In Fiji the soul is regarded quite as a material object, subject to the same laws as the living body, and having to struggle hard to gain the paradisaical Bolotu. Some idea, too, of the hardships it has to undergo in its material state may be gathered from the following passage in Dr. Letourneau’s ‘Sociology’ (p. 251): ‘After death the soul of the Fijian goes first of all to the eastern extremity of Vanna Levou, and during this voyage it is most important that it should hold in its hand the soul of the tooth of a spermaceti whale, for this tooth ought to grow into a tree, and the soul of the poor human creature climbs up to the top of this tree. When it is perched up there it is obliged to await the arrival of the souls of his wives, who have been religiously strangled to serve as escort to their master. Unless all these and many other precautions are taken, the soul of the deceased Fijian remains mournfully seated upon the fatal bough until the arrival of the good Ravuyalo, who kills him once and for all, and leaves him without means of escape.’
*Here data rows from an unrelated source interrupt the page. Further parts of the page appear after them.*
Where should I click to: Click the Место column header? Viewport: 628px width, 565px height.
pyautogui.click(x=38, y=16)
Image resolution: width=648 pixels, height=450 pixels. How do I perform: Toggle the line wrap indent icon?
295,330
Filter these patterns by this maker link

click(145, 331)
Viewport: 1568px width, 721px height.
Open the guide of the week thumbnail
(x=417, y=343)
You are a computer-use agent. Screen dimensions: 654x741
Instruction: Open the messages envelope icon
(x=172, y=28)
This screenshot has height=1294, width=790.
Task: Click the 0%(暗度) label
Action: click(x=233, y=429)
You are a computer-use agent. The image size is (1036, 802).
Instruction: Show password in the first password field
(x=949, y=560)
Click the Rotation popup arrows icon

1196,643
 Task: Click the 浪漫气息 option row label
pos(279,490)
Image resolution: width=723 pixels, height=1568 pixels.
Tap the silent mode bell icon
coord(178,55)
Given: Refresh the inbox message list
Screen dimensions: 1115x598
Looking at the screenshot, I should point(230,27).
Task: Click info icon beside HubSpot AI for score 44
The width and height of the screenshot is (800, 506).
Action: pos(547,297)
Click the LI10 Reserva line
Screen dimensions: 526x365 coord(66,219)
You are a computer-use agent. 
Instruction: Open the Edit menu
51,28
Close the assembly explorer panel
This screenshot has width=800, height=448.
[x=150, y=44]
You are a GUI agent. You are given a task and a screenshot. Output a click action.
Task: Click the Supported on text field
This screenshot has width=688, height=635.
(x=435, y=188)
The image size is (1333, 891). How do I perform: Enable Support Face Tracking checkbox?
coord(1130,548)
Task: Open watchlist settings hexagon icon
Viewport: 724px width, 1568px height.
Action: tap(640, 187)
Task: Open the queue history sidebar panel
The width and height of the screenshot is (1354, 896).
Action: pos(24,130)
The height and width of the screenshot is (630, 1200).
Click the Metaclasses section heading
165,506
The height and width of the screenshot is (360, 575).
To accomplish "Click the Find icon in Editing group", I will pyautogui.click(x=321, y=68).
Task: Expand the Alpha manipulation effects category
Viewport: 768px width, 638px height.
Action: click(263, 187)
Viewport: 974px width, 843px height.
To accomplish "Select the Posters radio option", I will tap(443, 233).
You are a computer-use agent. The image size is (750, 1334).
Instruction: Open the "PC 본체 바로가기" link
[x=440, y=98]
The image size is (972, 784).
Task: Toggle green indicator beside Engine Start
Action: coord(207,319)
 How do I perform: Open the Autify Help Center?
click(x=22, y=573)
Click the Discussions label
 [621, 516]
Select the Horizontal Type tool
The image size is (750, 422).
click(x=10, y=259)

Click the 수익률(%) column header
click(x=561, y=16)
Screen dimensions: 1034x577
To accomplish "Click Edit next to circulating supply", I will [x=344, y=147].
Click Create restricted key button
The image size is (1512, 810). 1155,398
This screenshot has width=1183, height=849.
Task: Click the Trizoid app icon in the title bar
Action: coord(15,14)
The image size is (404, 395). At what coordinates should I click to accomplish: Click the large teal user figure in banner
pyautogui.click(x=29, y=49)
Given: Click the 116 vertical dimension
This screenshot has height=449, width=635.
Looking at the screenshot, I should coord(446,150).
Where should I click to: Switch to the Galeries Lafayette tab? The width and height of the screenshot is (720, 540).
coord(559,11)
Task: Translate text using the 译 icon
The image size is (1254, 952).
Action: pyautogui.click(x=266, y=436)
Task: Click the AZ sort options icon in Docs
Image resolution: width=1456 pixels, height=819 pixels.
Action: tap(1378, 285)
According to another popular and widely accepted doctrine, the soul was supposed to be composed of a peculiar subtle substance, a kind of vaporous materiality. The Choctaws have their ghosts or wandering spirits which can speak and are visible, but not tangible.35 The Tongans conceived it as the aeriform part of the body, related to it as the perfume and essence of a flower; and the Greenlanders speak of it as pale and soft, without flesh and bone, so that he who tries to grasp it feels nothing he can take hold of. The Siamese describe the soul as consisting of some strange matter, invisible and untouchable. While Dr. Tylor quotes a curious passage from Hampole,36 in which the soul, owing to the thinness of its substance, suffers all the more intense suffering in purgatory:
The soul is more tendre and nesche (soft)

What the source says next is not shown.